New tax on Australian mining projects

May 2012 Authors: Liz Allnutt, Sarah Lilly

Contacts

The controversial Minerals Resource Rent Tax (MRRT) has now become law in Australia and will come into effect on 1 July 2012.

The MRRT is a tax on profits made from extracting iron ore and coal in Australia, as well as gas extracted as a necessary incident of coal mining and gas produced by the in situ combustion of coal.

The MRRT will apply in full to those miners whose profits exceed AUD$125 million per year.  Miners with mining profits of less than AUD$75 million per year will have their MRRT liability reduced to nil.  To reduce distortions, the MRRT liability for miners with profits between AUD$75 million and AUD$125 million will be phased in.

There will be approximately 320 MRRT taxpayers in total.  The Australian Federal Government currently predicts that the MRRT will generate AUD$10.6 billion in revenue over the next three years, with BHP Billiton, Rio Tinto and Xstrata to account for 90 per cent of this revenue.  The Government’s revenue projections have, however, been disputed in estimates provided by the investment banks involved in preparing liability estimates for BHP Billiton, Rio Tinto and Fortescue Metals.

A miner’s MRRT liability is calculated as follows:

MRRT liability = MRRT rate x (Mining profit – Mining allowances)

The base MRRT rate is 30 per cent, but is reduced by an ‘extraction factor’ of 25 per cent, giving an effective rate of 22.5 per cent.

‘Mining profit’ is equal to mining revenue less mining expenditure.  Mining revenue and mining expenditure are calculated by reference to a ‘valuation point’ (a point prior to any significant processing or value-adding being performed, usually the point immediately before removal from a run-of-mine stockpile).  Mining revenue is the revenue the miner makes from the resources (which reasonably relates to the form and place the resources were in when leaving the valuation point).  Mining expenditure is the cost of finding the resources and bringing them to the valuation point.

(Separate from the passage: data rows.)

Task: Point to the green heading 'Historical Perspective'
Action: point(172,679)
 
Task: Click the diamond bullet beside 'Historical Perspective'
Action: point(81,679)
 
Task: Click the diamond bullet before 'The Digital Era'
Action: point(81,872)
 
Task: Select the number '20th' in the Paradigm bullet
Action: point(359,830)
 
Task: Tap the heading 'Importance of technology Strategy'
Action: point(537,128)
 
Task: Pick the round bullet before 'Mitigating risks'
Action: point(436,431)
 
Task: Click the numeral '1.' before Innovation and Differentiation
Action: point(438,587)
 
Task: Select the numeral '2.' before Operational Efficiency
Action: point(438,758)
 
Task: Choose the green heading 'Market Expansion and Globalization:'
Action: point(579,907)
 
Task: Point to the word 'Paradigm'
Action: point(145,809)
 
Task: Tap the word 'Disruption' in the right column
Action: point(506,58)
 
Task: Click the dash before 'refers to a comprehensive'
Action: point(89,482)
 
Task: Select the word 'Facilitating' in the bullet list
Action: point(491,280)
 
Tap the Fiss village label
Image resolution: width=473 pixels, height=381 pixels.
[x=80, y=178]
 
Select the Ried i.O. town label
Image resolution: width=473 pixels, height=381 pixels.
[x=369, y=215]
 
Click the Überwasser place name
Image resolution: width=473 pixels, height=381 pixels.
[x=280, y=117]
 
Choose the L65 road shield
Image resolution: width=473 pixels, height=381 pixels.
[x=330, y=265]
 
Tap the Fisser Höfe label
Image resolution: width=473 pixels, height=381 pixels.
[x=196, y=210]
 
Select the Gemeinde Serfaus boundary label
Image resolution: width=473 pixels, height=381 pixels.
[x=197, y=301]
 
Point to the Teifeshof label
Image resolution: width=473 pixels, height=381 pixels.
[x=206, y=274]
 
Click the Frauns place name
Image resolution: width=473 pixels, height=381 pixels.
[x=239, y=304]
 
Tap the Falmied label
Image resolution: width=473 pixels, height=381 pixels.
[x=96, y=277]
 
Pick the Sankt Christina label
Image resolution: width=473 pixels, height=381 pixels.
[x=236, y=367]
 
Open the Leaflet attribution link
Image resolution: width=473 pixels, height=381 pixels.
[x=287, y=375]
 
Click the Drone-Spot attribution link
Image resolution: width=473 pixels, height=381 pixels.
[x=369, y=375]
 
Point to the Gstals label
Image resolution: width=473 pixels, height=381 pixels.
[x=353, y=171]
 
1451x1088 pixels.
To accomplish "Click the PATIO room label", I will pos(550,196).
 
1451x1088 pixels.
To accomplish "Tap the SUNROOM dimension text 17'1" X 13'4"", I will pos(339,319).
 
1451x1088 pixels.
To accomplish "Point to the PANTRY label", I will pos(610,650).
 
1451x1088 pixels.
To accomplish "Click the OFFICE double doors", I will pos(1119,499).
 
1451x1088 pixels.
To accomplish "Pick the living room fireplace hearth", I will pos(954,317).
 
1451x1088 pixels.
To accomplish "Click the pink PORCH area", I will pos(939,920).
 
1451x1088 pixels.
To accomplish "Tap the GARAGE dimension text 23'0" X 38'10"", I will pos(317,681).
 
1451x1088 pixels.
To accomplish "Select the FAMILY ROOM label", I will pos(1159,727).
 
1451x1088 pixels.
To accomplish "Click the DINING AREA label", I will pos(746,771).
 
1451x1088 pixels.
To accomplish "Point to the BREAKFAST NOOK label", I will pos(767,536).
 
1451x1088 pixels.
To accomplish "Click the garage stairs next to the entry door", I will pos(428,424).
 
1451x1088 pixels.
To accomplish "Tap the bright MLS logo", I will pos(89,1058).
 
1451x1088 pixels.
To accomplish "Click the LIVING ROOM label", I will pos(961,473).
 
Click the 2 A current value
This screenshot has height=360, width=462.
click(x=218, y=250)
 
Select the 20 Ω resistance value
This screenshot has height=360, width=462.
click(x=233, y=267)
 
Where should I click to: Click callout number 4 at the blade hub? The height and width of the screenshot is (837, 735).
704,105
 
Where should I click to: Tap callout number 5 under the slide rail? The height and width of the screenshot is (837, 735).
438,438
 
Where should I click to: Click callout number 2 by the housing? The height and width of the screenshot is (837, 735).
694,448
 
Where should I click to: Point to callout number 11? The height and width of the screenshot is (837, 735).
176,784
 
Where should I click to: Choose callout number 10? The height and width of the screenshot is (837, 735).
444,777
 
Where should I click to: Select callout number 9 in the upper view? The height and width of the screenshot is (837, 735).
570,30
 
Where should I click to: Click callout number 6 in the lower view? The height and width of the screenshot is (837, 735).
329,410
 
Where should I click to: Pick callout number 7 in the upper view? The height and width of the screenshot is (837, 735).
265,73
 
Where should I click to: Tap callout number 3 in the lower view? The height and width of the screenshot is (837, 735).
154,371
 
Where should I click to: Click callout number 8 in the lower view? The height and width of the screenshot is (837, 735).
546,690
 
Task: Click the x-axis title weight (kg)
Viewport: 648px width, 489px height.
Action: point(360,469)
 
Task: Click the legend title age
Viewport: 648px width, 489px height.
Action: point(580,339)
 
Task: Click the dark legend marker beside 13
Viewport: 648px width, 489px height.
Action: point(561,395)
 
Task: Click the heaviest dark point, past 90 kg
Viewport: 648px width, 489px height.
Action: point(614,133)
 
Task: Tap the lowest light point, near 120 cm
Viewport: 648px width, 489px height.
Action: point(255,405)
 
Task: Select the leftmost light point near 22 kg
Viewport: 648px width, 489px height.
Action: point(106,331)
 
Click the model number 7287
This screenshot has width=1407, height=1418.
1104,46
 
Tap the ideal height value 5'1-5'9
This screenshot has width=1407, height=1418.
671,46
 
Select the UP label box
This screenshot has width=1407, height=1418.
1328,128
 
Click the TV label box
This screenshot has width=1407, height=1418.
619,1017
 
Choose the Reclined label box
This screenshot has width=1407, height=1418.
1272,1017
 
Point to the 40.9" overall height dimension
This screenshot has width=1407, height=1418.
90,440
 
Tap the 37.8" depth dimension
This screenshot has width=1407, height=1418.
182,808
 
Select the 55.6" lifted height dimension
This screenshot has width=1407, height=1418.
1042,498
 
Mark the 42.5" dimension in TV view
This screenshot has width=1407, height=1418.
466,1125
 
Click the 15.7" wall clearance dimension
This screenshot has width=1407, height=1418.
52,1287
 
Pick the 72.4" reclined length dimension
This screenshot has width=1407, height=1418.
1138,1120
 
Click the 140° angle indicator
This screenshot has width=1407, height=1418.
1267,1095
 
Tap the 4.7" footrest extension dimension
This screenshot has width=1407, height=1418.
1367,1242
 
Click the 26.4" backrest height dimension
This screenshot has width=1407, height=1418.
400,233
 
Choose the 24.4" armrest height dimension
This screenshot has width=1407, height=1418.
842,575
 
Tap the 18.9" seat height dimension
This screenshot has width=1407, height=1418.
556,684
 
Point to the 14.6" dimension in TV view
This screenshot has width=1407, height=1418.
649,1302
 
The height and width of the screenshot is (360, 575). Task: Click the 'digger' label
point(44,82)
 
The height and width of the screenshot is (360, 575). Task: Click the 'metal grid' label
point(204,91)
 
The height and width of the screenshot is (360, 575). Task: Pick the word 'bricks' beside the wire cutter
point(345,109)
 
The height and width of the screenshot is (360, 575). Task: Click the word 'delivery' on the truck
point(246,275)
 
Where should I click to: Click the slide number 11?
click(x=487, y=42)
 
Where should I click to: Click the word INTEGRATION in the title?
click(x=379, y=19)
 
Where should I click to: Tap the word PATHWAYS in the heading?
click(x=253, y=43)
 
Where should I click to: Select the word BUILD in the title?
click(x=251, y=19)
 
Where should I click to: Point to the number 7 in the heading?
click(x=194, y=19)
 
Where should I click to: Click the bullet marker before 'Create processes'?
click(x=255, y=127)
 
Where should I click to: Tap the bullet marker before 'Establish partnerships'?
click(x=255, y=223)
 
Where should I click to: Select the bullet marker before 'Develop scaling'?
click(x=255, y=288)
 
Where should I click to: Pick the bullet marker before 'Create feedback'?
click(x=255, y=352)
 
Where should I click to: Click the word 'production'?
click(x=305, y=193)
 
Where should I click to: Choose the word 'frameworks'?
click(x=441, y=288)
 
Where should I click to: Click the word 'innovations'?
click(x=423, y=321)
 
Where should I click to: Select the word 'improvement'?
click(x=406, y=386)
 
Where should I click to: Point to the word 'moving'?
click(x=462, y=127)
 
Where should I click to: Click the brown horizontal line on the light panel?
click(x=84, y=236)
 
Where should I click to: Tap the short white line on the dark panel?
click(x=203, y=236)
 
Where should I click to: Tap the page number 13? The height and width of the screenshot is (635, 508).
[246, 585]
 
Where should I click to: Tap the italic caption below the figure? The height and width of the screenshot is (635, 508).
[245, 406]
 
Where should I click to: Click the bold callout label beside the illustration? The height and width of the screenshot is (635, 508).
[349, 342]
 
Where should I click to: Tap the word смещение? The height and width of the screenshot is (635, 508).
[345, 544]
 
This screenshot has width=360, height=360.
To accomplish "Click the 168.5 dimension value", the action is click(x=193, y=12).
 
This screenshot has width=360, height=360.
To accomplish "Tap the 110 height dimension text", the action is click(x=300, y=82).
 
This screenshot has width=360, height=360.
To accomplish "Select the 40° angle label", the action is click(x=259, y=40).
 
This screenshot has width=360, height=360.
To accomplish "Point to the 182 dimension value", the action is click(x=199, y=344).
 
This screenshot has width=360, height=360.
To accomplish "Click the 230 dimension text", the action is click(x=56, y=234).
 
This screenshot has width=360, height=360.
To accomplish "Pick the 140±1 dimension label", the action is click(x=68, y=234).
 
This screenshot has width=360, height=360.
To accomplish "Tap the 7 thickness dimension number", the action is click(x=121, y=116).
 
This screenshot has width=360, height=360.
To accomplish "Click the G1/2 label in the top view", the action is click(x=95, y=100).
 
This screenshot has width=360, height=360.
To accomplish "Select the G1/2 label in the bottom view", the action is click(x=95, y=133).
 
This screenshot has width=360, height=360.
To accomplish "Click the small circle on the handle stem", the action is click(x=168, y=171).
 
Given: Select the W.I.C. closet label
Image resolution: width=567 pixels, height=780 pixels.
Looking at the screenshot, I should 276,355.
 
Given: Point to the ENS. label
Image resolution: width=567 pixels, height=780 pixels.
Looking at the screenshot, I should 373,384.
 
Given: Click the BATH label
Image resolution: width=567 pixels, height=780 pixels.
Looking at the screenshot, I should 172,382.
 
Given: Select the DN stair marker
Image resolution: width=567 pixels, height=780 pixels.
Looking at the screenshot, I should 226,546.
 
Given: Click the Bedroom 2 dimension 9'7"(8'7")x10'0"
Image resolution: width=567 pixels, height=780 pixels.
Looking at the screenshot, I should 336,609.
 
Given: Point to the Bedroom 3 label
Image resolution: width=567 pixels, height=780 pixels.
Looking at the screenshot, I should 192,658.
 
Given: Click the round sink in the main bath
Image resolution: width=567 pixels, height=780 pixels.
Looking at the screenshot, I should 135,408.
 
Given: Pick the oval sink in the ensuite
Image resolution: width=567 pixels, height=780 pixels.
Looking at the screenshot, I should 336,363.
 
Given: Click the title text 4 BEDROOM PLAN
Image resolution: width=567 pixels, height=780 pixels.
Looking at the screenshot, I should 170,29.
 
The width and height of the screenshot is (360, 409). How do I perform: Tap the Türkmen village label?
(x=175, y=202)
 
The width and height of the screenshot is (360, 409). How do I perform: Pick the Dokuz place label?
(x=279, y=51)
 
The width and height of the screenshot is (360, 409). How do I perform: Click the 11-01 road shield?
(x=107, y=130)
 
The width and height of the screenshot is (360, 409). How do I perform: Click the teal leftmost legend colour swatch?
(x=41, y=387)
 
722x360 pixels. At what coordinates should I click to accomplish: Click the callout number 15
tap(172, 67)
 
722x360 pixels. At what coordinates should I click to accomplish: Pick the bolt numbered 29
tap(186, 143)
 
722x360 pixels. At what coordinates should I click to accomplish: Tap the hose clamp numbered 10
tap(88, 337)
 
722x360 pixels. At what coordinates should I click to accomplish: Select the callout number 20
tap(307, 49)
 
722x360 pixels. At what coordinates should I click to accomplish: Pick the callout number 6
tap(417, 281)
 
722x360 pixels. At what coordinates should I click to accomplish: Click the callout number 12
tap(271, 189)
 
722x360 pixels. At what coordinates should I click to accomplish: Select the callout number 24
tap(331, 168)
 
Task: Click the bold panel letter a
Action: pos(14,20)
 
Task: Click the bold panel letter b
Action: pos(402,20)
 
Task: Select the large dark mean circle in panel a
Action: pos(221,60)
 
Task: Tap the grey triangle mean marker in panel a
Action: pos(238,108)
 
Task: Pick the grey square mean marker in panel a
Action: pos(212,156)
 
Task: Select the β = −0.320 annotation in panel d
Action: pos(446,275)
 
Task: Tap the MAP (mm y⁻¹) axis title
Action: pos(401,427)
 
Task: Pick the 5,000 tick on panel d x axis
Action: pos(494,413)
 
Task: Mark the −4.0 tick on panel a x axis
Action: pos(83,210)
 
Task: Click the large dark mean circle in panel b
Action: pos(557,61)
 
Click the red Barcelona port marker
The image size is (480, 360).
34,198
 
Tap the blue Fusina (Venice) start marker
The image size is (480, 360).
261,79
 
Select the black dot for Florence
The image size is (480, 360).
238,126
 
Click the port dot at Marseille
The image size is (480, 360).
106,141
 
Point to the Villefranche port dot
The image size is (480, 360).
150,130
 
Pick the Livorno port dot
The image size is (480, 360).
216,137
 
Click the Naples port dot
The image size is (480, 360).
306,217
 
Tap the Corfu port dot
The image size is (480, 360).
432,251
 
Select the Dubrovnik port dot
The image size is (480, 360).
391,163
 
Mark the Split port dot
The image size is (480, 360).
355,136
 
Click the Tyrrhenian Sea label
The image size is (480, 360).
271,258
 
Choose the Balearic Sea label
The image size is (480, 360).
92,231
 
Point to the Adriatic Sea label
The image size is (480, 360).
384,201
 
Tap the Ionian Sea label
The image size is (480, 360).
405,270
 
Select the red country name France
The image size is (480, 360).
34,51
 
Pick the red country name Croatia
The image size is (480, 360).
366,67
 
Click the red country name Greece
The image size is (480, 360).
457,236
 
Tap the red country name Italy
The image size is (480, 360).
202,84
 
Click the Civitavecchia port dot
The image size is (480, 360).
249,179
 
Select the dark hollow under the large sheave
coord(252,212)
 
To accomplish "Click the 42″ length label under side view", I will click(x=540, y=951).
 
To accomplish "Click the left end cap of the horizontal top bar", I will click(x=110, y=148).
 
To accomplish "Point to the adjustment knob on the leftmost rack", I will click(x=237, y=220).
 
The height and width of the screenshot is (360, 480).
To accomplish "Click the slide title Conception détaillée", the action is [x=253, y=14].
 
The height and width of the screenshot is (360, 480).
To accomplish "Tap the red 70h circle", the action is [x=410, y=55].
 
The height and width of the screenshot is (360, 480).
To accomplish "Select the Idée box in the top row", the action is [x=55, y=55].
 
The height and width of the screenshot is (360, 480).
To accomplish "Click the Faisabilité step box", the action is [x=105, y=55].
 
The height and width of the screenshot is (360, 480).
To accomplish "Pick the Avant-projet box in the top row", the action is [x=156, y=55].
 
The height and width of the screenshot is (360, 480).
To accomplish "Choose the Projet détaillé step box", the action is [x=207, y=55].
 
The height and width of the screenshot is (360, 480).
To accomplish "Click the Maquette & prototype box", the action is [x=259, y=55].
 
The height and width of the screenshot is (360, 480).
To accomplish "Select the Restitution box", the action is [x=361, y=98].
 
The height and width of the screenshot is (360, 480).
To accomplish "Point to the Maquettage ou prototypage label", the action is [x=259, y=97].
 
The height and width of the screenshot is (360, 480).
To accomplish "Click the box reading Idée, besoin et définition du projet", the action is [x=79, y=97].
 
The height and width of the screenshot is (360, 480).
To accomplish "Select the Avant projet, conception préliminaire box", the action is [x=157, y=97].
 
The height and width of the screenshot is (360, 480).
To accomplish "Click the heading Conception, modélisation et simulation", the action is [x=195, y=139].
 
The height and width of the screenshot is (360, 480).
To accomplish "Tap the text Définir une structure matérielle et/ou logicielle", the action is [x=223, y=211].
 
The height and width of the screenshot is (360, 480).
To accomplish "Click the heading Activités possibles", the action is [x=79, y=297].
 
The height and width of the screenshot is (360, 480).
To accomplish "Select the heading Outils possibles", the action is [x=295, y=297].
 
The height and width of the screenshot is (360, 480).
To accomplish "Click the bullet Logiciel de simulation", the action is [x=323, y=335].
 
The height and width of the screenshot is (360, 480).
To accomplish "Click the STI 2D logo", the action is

The final MRRT amount paid will depend on the mining allowances claimed.  These operate as deductions from the mining profit amount and include allowances for:

  1. State and Commonwealth royalty payments (including royalties paid on other mining projects);
  2. expenditure incurred before a mining project commences (like exploration costs);
  3. circumstances where mining expenditure exceeds mining revenue for a given year (where the excess will carry forward and can be claimed against future mining profits); and
  4. the costs of assets acquired after the announcement of the MRRT in May 2010 but before the commencement date of 1 July 2012.

The Government plans to use part of the proceeds of the MRRT to cut the company tax rate from 30 per cent to 29 per cent.  However, the Government may struggle to pass the necessary legislation through the Federal Parliament as the Australian Greens have indicated that they will support tax cuts for small business only.  The Government would not be able to pass the legislation without the support of the Australian Greens.  The use of the MMRT proceeds will be debated in Parliament in May.

There are several parties contemplating initiating or joining a High Court challenge to the MRRT including Fortescue Metals, mining magnate Clive Palmer, and the States of Western Australia, Queensland and New South Wales.  However, it is uncertain whether any such challenge will be successful, and given the rapidly approaching commencement date for the MRRT, companies should start preparing for the MRRT regardless of any possible legal challenges.

The first instalment payment date for the MRRT is 21 October 2012.  Producing companies will need to start preparing their records, including assessing any available deductions, in order to evaluate whether they can pay a lower instalment rate than the default rates.  This should be done as soon as possible as it will take time to gather all the relevant records together and the assessment needs to be done carefully, given that penalties apply where companies have paid a lower instalment rate and that rate was not accurate. 

Companies also need to be aware of the MMRT in relation to financial reporting obligations – the end of the financial year is approaching and companies need be able to advise shareholders whether they will be paying the tax, how much they expect to pay and how project value will be impacted.